CIO.com reviewed the top three concerns that the IT executives have regarding the adoption of cloud computing – security, latency, and SLA.

These concerns seem similar to those previously assigned to grid computing, software as a service and just about every new capability that comes along. While I agree that the concerns are real, I also feel that as the “boundaries” between intranets and extranets are falling away because solutions to these concerns have been found and implemented. If this weren’t true, the internet would have failed as a commercial infrastructure long ago.

Chirag Mehta, Architect and Design and Innovation strategist for the SAP Office of the CEO, addressed these concerns in his Cloud Computing blog

Security

Many IT executives make decisions based on the perceived security risk instead of the real security risk. IT has traditionally feared the loss of control for SaaS deployments based on an assumption that if you cannot control something it must be unsecured. I recall the anxiety about the web services deployment where people got really worked up on the security of web services because the users could invoke an internal business process from outside of a firewall.The IT will have to get used to the idea of software being delivered outside from a firewall that gets meshed up with on-premise software before it reaches the end user.

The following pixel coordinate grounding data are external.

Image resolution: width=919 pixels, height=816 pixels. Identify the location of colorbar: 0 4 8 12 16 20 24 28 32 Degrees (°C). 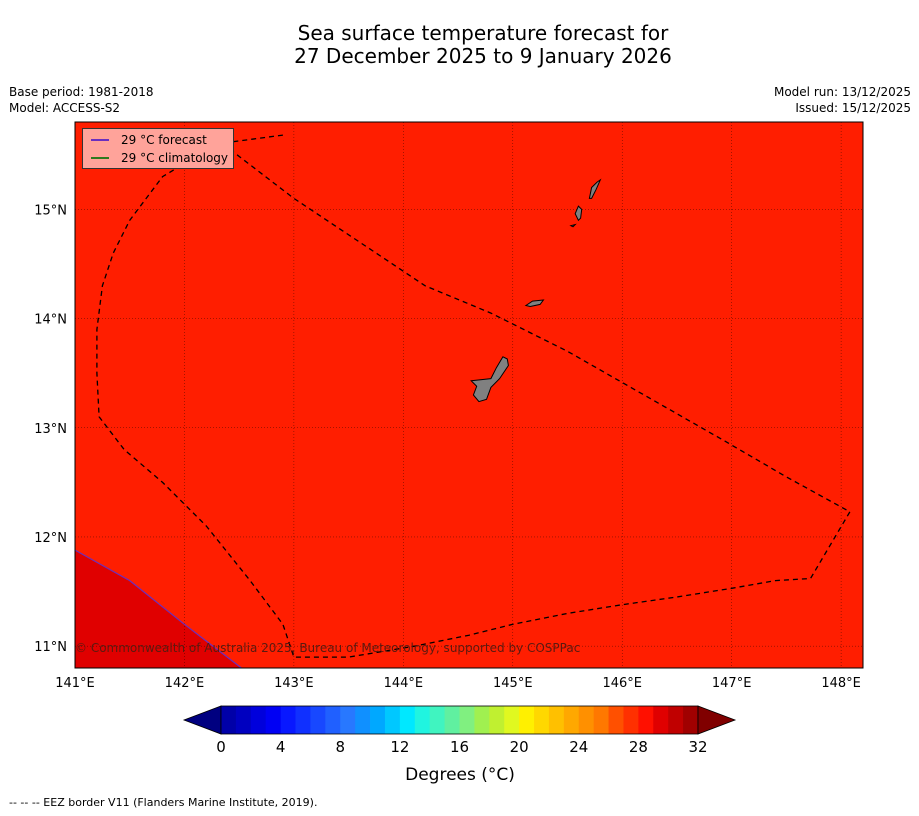
(460, 745).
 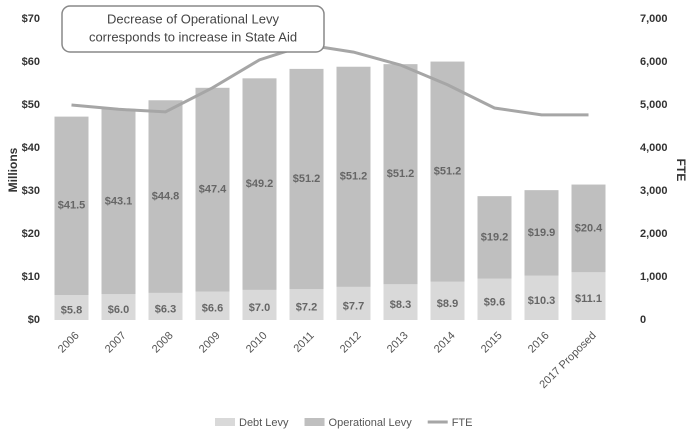 I want to click on legend-label: Debt Levy, so click(x=264, y=423).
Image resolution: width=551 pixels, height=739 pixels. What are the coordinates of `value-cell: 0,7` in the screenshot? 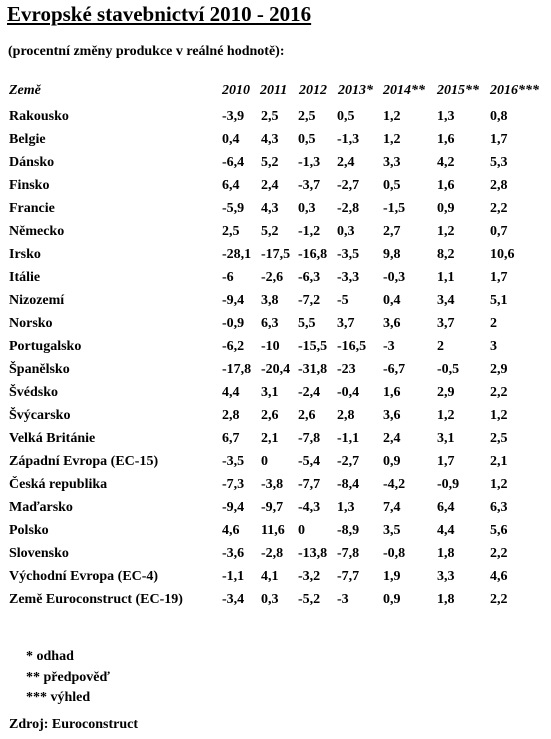 It's located at (499, 232).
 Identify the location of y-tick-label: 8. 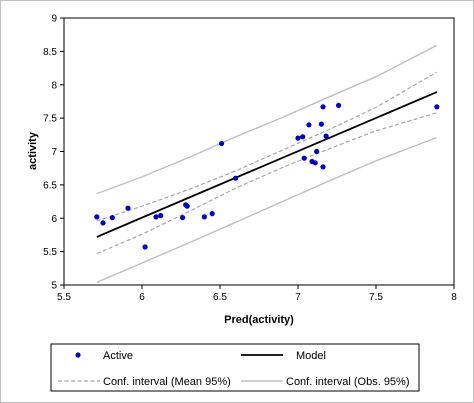
(54, 86).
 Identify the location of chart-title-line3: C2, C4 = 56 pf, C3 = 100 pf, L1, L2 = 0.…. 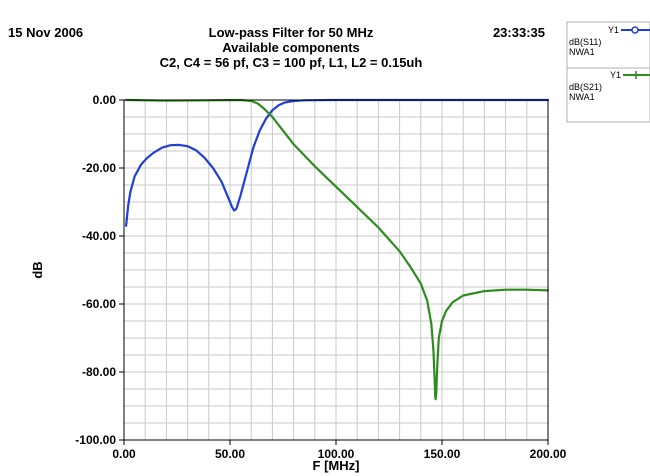
(292, 62).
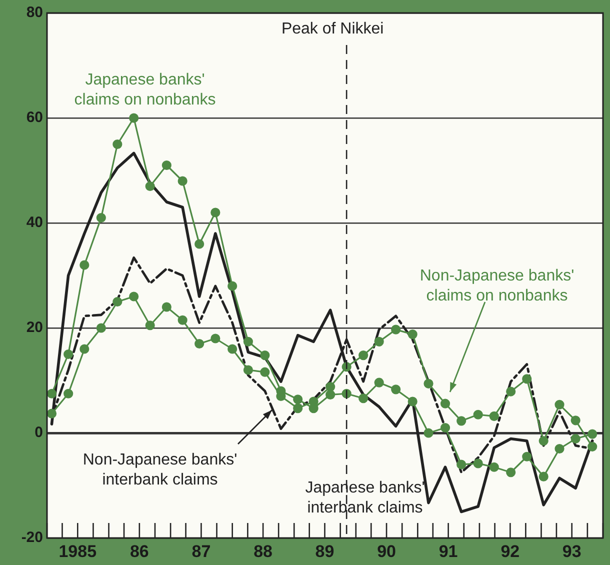  Describe the element at coordinates (32, 538) in the screenshot. I see `y-tick-label: -20` at that location.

The intranet, extranet, DMZ, and the internet boundaries have started to blur and this indeed imposes some serious security challenges such as relying on a cloud vendor for the physical and logical security of the data, authenticating users across firewalls by relying on vendor’s authentication schemes etc. , but assuming challenges as fears is not a smart strategy.

Latency

Just because something runs on a cloud it does not mean it has latency. My opinion is quite the opposite. The cloud computing if done properly has opportunities to reduce latency based on its architectural advantages such as massively parallel processing capabilities and distributed computing. The web-based applications in early days went through the same perception issues and now people don’t worry about latency while shopping at Amazon.com or editing a document on Google docs served to them over a cloud. The cloud is going to get better and better and the IT has no strategic advantages to own and maintain the data centers. In fact the data centers are easy to shut down but the applications are not and the CIOs should take any and all opportunities that they get to move the data centers away if they can.

SLA

Recent Amazon EC2 meltdown and RIM’s network outage created a debate around the availability of a highly centralized infrastructure and their SLAs. The real problem is not a bad SLA but lack of one. The IT needs a phone number that they can call in an unexpected event and have an up front estimate about the downtime to manage the expectations. May be I am simplifying it too much but this is the crux of the situation. The fear is not so much about 24×7 availability since an on-premise system hardly promises that but what bothers IT the most is inability to quantify the impact on business in an event of non-availability of a system and set and manage expectations upstream and downstream. The non-existent SLA is a real issue and I believe there is a great service innovation opportunity for ISVs and partners to help CIOs with the adoption of the cloud computing by providing a rock solid SLA and transparency into the defect resolution process.”

He also address some valuable innovation opportunities. I agree with his views and hope that more CIOs do as well.